No public funds will be used to subsidise street parties, or pop concerts at Buckingham Palace in the summer. A survey in The Mail on Sunday showed that 49 out of 130 local councils questioned had no plans for any events to mark the occasion, reports The Times(p8).
John Prescott indicated his determination last night to continue his government career beyond the next election, after claims that he was planning to leave parliament in three years' time. Friends of the Deputy Prime Minister said he wanted to see long-term projects, in such areas as local government and the environment, through to fruition past the next election, which is expected to take place in 2005, reports The Independent(p2).
BUS INDUSTRY'S PROBLEMS MAY BE COMPARABLE WITH RAIL
About 2 million bus services are to be axed next year, amid growing concern in the industry that bus transport is more troubled than the highly-publicised problems on the national rail network. Local government transport managers said rising labour costs meant they would need a 10 per cent increase in budgets to stop 2 million subsidised and commercially-operated journeys being cut, reports the Financial Times(p4).
IN DEPTH: CAMPAIGN LAUNCHED TO LIST BRITAIN'S LIDOS
A campaign has been launched the the Twentieth Century Society, aiming to persuade the department for culture, media and sport to preserve the 1920s and 1930s lidos of Britain by granting them listed status. Emmanuelle Morgan, a spokeswoman for the society, said the aim was to use lottery funding.
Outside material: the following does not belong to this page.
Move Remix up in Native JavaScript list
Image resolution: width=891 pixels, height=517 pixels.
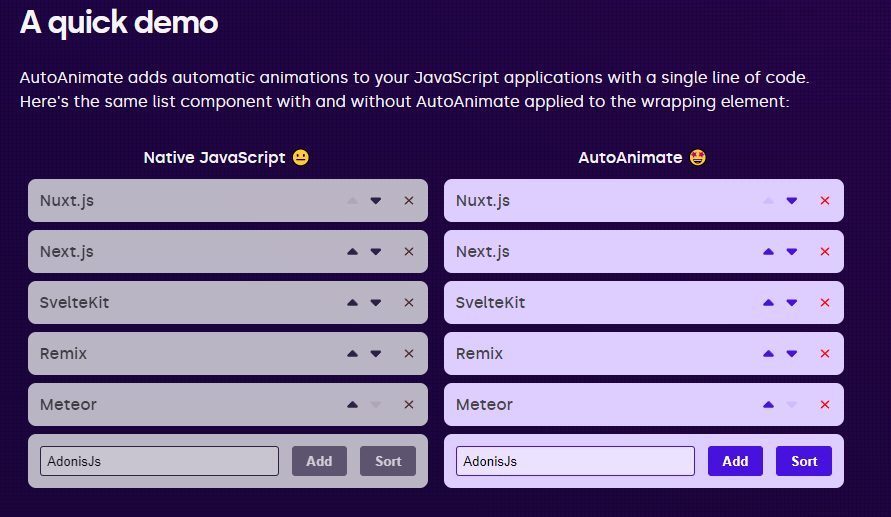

Outdoor pools had failed to win sports lottery fund money, so salvation lay in getting them listed, the only route to heritage lottery cash. 'Despite the indifference of generations of councillors, the lido provided the equivalent of today's gym: combining fitness and social interaction,' Ms Morgan said.
High Court asked to end '15 years of planning blight hell' ...
HIGH COURT TO BEGIN JUDICIAL REVIEW OF CONTROVERSIAL 15-YEAR PLANNING BATTLE
A couple's 15-year fight for compensation after they lost their home, their business and their savings through plans to build a bypass 12 ft from the bedroom window of their property, will enter its final round tomorrow. The treatment that Maurice and Audrey Balchin received over the years from Norfolk CC, the department of transport and the local government ombudsman has been branded 'a disgrace' by a high court judge. Tomorrow, the high court in London will begin a full judicial review of the case which, if it finds that the planners acted unlawfully or against natural justice, will entitle the Balchins to compensation running into hundreds of thousands of pounds, reports The Daily Telegraph(p4).
GAY COUPLES TO REGISTER DEATHS
Homesexual men and women will be allowed to register the deaths of their partners under changes to the registration procedure for births, deaths and marriages. The move, aimed at formally recognising different family units, will also enable heterosexual couples who never married to register the death of partners, reports The Times(p9).
CBI URGES GOVERNMENT TO CURB ANTI-ROGUE TRADER MEASURES
The Confederation of British Industry is lobbying the government to curb what is perceived as the misuse of rogue trader measures to target high street businesses. The organisation is alarmed by plans to extend the 'Stop Now Orders' - known as Snores - to all consumer protection measures in the forthcoming enterprise bill. The CBI claims that safeguards are needed to protect legitimate business from the office of fair trading's heavy-handed use of the measures, reports the Financial Times(p4).
IN OFFERING LEGAL ADVICE, SUPERMARKETS GET NEW BAR-CODE
Supermarkets could offer legal advice along with the weekly shopping if plans being drawn up by solicitors are accepted by the government. The proposals, which could see lawyers advising on wills, housebuying or consumer problems in 'law shops', come ahead of Whitehall plans to relax restrictions on the legal profession. An office of fair trading (OFT) report to be presented in the spring is also expected to call for the scrapping of the rules governing how the public can obtain legal advice, reports The Times(p1).
The Guardian(p16) looks at the apathy, incompetence and 'spatchcockery' of the latest 'rash' of referendums for elected mayors.
-- It emerged yesterday that the Florida State Board of Administration, which manages the pensions of public employees, had continued to pump money into Enron shares even when the company was collapsing. The fund is now suing Enron to recover its losses, reports The Times(p22).
-- The Mirror (p11) reports that the courts will have problems recovering the£26m and£12m interest owed by Dame Shirley Porter over the 'homes for votes' scandal, as she claims she only has a few thousand pounds and few valued assets to her name.